Zscaler published an advisory alert users to the issue, which is now solved:
“Zscaler has addressed persistent XSS vulnerabilities identified in admin.zscaler[X].net and mobile.zscaler[X].net portals. The post-auth vulnerabilities would have allowed authenticated admin users to inject client-side content into certain admin UI pages, which could impact other admin users of the same company.”
The bug means anyone logged into the website could have inserted malicious code into the browsers of others Zscaler users, which would have facilitated account hijacking, allowing the criminal to perform the same actions as their victim.
Zscaler said this issue would only put users from the same company, ie co-workers, at risk.
The company thanked security researcher Alex Haynes for alerting them to the issue. In 2016 the researcher found similar vulnerabilities in Forcepoint technology.
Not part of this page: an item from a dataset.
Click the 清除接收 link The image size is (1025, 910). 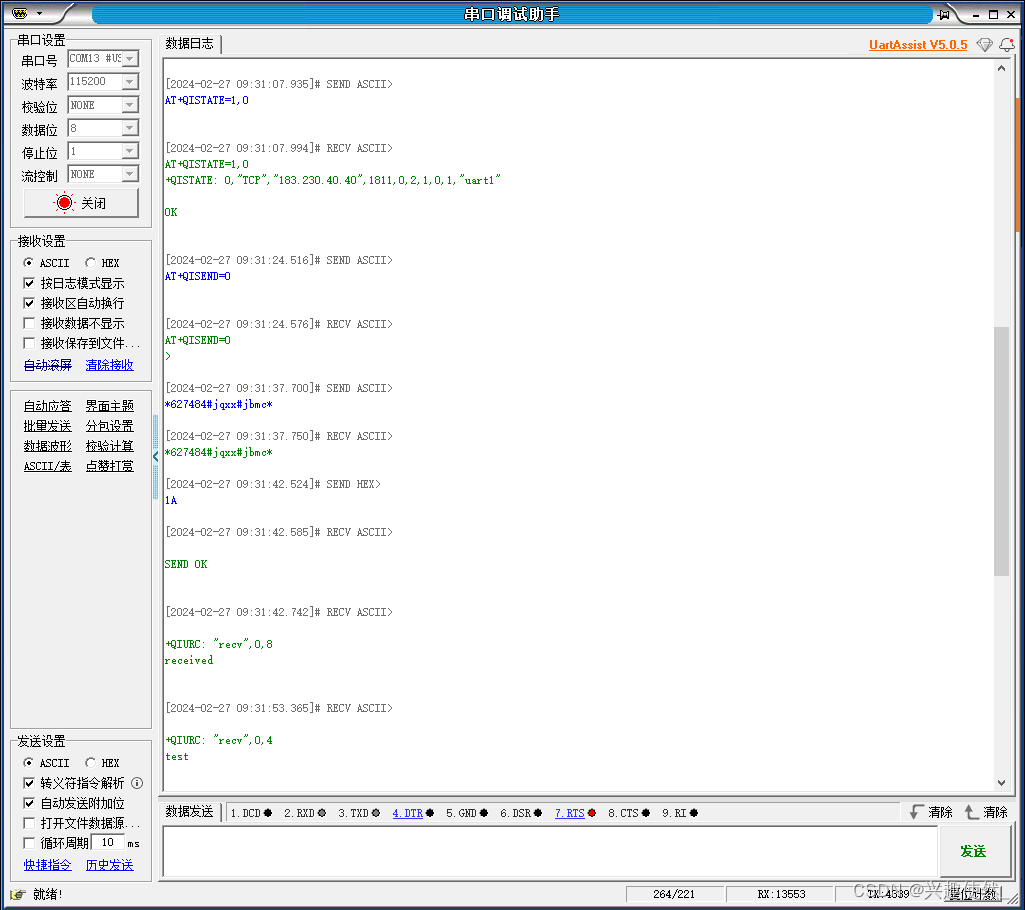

Michael Sutton, CISO at Zscaler told SC Media UK: "While the attack surface in this scenario is quite limited given that the XSS vulns were post auth, we take all vulnerability reports seriously. An attack in this case would have either needed an existing customer admin account to exploit, or the attacker would have needed to target an already logged in administrator."
Sutton added: "We sincerely appreciated the fact that Alex not only brought these issues to our attention but worked with us while we resolved the issues and then validated the patches. It is important to us that we be fully transparent with vulnerability reports and that external researchers know that we will fully investigate their reports and credit them for their efforts."